What we look at when looking for a leader
God sent Samuel out to look for a new king after Saul had messed up so much. Now at this point, I had the kids write their name on their index card and then pass it to the person on their left.
The very careful instructions I gave were, you were to write on the card something you can see about the person whose card you now have. You can only write something you can see about the person.
I gave several examples like “Mary wears glasses,” “Bob is wearing blue shorts,” “Sue is wearing a dress,” or “Frank has brown hair.” Very obvious things you can see. It cannot be anything about who they are because of things you know.

Lovely example of what I was wearing yesterday when I took the pictures.
Then we started telling the story of Samuel, looking at each of David’s brothers. I had the kids raise their hands for each of the brothers, indicating what Samuel saw in that brother and why he thought that brother should be king when he got to them.
Now here’s where the lesson went slightly wrong, because some of the boys didn’t listen to the instructions. They decided to write down things they KNEW about each other, like “He’s Brazilian.”
This led to more than a few laughs as I said, “Samuel looked at the third brother and said, ‘He would make a good king because he’s Brazilian,’ and God said, ‘No, I don’t want him.”

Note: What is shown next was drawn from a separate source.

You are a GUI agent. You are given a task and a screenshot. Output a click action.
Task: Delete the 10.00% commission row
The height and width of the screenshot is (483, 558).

So, I went slowly through the brothers, and the kids had a laugh volunteering reasons why God might have looked at them as the king.
Slowly but surely, God rejected all of them.
It was very sad.
Only it wasn’t, because we all knew there was one more figure waiting in the wings.
Samuel asked about that one last son, and Jesse said, “Well, there is my other son who is watching the sheep.”
And this is where we get the famous verse from the chapter, roughly paraphrased, “God does not look at the outside, but at the heart.” 1 Samuel 16:14 or thereabouts.

And then we flipped over our cards and wrote what people do not see, but what God sees. We wrote what was inside of us. The talents God can use, how much we love God, and how we help others.
It was an interesting lesson with them.